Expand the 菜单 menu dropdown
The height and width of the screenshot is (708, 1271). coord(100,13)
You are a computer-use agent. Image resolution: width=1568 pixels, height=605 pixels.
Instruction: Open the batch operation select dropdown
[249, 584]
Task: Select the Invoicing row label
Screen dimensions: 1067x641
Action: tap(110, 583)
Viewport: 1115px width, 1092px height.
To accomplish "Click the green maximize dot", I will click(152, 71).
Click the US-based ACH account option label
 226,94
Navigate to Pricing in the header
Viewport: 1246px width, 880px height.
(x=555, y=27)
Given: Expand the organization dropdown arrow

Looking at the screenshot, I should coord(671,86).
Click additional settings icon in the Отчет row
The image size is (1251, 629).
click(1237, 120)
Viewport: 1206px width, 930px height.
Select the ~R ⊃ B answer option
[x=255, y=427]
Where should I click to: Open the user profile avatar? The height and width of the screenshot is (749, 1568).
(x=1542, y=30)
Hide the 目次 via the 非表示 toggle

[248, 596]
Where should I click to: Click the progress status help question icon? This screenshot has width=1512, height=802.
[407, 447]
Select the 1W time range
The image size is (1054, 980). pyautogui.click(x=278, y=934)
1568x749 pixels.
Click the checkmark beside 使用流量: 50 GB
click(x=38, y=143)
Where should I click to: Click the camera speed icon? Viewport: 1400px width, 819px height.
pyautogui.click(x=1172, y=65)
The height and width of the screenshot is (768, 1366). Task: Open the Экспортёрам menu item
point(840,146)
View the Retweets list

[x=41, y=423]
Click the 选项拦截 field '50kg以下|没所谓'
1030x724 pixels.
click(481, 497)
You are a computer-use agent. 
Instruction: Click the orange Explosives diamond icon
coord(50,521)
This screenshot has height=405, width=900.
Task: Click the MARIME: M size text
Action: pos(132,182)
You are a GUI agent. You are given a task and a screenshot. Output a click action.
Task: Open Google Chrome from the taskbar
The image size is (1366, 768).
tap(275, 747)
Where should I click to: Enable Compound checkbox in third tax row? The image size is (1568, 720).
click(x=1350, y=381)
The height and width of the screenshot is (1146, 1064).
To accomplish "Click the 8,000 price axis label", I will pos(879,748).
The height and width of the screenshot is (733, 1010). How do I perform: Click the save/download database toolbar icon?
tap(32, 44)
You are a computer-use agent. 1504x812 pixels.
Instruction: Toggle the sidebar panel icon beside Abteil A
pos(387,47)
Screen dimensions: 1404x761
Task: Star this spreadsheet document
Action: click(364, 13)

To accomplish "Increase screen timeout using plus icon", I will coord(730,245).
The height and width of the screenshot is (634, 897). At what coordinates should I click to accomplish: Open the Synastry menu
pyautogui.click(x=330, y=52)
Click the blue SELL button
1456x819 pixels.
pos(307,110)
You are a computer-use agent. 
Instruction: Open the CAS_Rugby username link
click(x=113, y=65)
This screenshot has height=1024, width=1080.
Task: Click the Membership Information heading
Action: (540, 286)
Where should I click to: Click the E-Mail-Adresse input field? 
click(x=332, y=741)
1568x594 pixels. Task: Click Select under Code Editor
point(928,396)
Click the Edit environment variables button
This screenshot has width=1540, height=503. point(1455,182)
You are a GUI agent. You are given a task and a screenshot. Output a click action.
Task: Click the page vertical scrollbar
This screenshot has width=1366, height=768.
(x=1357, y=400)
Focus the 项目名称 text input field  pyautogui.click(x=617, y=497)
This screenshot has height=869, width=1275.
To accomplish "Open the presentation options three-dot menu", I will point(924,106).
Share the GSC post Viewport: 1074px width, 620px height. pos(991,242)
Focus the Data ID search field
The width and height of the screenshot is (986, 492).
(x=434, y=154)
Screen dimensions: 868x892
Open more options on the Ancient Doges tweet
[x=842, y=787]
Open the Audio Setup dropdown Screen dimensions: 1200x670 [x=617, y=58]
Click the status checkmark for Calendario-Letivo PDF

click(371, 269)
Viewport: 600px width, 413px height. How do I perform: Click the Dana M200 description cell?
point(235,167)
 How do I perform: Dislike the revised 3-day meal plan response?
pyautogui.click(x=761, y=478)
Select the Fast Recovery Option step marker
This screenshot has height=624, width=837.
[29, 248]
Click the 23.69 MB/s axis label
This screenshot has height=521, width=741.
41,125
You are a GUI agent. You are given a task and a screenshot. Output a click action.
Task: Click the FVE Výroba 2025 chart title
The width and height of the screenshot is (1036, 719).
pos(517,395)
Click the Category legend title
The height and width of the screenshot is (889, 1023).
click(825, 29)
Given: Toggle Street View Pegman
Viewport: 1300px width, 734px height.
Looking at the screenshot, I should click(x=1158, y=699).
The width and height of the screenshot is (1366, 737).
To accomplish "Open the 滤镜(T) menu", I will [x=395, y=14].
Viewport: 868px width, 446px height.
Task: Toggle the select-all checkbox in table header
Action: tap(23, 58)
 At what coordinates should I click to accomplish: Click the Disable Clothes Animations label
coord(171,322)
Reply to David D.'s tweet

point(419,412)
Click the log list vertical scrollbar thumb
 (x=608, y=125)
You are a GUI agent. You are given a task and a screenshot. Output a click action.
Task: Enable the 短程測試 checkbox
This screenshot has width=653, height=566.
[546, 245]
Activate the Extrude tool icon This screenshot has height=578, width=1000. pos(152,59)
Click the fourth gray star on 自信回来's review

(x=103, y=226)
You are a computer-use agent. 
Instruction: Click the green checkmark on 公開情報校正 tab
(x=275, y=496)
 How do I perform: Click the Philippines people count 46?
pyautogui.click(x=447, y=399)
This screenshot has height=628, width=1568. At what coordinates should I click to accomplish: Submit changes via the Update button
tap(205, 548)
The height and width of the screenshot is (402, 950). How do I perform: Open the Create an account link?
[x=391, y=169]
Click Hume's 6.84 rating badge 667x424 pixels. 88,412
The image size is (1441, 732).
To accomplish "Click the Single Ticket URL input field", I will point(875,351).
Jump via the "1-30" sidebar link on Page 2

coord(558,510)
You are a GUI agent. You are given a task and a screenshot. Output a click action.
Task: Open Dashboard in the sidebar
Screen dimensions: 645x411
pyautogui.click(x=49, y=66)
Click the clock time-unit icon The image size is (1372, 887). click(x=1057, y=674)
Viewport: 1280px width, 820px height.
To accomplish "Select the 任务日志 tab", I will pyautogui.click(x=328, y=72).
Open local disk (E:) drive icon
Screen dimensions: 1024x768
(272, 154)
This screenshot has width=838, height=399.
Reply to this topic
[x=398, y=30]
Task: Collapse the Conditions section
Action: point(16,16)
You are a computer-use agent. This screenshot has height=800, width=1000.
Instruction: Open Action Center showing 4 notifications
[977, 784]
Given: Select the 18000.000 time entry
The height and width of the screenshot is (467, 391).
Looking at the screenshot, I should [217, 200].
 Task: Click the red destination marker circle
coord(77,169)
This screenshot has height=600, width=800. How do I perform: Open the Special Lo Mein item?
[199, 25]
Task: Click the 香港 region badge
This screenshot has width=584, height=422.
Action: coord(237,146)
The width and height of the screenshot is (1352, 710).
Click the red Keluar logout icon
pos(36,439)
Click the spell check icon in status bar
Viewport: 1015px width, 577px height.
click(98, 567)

○ ○ ○

■ Directions ■
Give only the number of lines in the data that hold the string "badge".

■ Exercise solution ■
2